## [FRAGMENTO]
———

El siglo XX cubano no careció en lo absoluto de cofradías literarias y artísticas. Sus integrantes se reunieron a veces en torno a publicaciones, en algún café e incluso en uno que otro bar o cantina. La herencia hispana, legó a nuestros países esa tradición de juntarse para hablar de la actualidad —política, cultural, deportiva— pero también y con bastante frecuencia, para someter al juicio colectivo las producciones personales más recientes, antes de entregarlas a la imprenta, colgarlas en alguna galería o incluirlas en el programa de un concierto musical. Las diferencias de criterio provocaban discusiones que podían convertirse en altercados. La mayor parte de estas peleas se disolvían poco después en pos de la siguiente jornada de encuentro. Otras, causaban las primeras grietas en la futura cancelación de la hornada en cuestión, lo que en ocasiones significó la desaparición de varias revistas. No obstante, el intercambio, por polémico que fuera, alimentaba la creación literaria y artística de los participantes y la vida limitada de tales asociaciones no impidió que ellas pasaran a formar parte de la historia de la literatura y el arte, muchas veces como sus motores de arranque, durante la primera mitad del siglo.

El grupo al que quiero referirme fue distinto. Singular en todo el siglo XX. Pervivió a lo largo de su segunda mitad, aún después de los sesenta, cuando las reuniones de café batieron su retirada bajo el impulso de la ola revolucionaria, que nos reunía a todos en la Plaza, pero ya no en las peñas.

Pervivió incluso cuando algunos de sus miembros más destacados se fueron a vivir a otras tierras, justamente porque el lazo que los unía no tiene fronteras: la amistad. Ese sentimiento, prácticamente único, capaz de trascender el tiempo y el espacio.

———

Datos de señalamiento de objetivos:
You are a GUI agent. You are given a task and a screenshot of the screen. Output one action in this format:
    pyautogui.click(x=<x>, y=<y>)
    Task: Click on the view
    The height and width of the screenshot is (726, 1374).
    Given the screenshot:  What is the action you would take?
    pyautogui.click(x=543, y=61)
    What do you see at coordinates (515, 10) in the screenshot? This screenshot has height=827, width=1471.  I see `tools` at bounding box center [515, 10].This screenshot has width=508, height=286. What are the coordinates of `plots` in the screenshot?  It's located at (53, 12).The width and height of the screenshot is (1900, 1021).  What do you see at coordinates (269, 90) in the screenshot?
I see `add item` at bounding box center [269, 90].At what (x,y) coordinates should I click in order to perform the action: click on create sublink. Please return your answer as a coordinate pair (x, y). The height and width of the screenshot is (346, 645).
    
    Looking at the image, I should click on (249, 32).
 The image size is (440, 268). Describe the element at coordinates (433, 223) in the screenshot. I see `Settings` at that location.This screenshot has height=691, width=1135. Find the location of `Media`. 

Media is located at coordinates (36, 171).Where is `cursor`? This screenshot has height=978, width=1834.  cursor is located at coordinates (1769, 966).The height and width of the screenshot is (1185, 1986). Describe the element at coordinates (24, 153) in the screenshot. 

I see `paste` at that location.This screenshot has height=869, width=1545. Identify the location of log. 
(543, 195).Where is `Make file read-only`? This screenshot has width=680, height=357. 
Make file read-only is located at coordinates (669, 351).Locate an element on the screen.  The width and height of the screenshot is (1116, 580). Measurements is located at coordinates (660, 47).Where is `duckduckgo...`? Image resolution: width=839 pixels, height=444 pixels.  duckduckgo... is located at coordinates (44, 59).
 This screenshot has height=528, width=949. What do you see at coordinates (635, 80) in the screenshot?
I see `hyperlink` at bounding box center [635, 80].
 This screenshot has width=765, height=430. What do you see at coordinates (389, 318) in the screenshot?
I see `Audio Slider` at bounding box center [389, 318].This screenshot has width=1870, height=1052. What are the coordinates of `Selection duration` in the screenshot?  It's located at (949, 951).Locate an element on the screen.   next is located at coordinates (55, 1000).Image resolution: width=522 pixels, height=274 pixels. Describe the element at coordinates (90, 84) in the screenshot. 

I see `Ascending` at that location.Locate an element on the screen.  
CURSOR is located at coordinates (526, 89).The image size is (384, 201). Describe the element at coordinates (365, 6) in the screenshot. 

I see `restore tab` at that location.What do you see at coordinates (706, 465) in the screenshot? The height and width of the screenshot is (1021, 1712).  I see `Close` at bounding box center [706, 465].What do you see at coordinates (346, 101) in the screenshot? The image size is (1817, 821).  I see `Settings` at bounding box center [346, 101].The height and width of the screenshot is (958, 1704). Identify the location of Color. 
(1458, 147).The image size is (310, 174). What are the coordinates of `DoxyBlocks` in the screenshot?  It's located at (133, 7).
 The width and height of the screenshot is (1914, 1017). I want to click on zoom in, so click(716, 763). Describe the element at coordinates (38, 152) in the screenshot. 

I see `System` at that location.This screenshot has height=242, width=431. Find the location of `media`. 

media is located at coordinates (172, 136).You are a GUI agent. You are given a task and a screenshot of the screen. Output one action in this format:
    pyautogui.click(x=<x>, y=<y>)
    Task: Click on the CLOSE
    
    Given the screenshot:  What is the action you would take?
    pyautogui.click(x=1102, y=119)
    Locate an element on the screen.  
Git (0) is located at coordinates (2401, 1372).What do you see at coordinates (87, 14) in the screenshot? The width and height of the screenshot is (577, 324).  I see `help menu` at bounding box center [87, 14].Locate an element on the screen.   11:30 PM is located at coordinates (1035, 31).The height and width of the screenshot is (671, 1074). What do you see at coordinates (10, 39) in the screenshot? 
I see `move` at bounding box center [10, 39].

———

Según el fragmento, ¿de qué tipos de actualidad se hablaba en esas reuniones? Enuméralos todos.

Política, cultural y deportiva.